*MATÉRIEL FOURNI*:
::::::::
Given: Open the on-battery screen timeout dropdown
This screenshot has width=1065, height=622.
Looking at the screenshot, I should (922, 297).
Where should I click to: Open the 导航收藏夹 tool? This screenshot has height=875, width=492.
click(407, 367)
::::::::
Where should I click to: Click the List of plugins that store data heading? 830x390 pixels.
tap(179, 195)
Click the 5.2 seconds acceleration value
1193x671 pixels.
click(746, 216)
::::::::
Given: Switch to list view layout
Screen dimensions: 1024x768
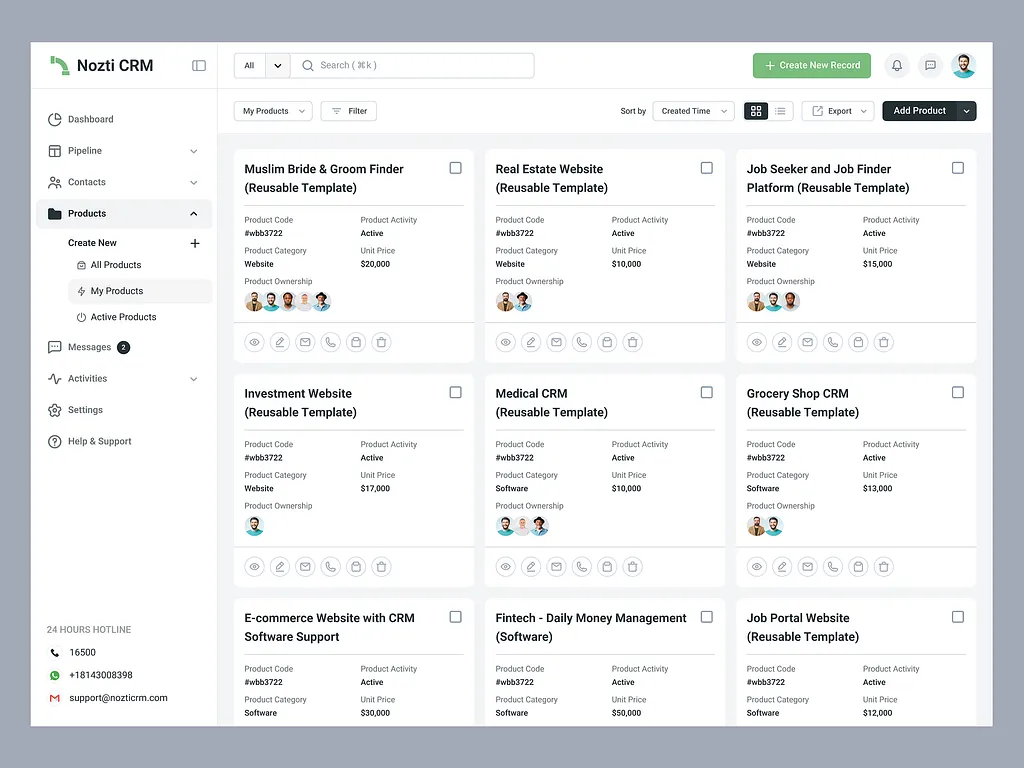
::::::::
*CONSIGNES*: Citez sans rien changer les lignes du matériel, depuis celle qui contient « Where should I click to: Click » jusqu'à celle qui contient « click(746, 216) », cette dernière comprise.

*PROBLÈME RÉSOLU*:
Where should I click to: Click the List of plugins that store data heading? 830x390 pixels.
tap(179, 195)
Click the 5.2 seconds acceleration value
1193x671 pixels.
click(746, 216)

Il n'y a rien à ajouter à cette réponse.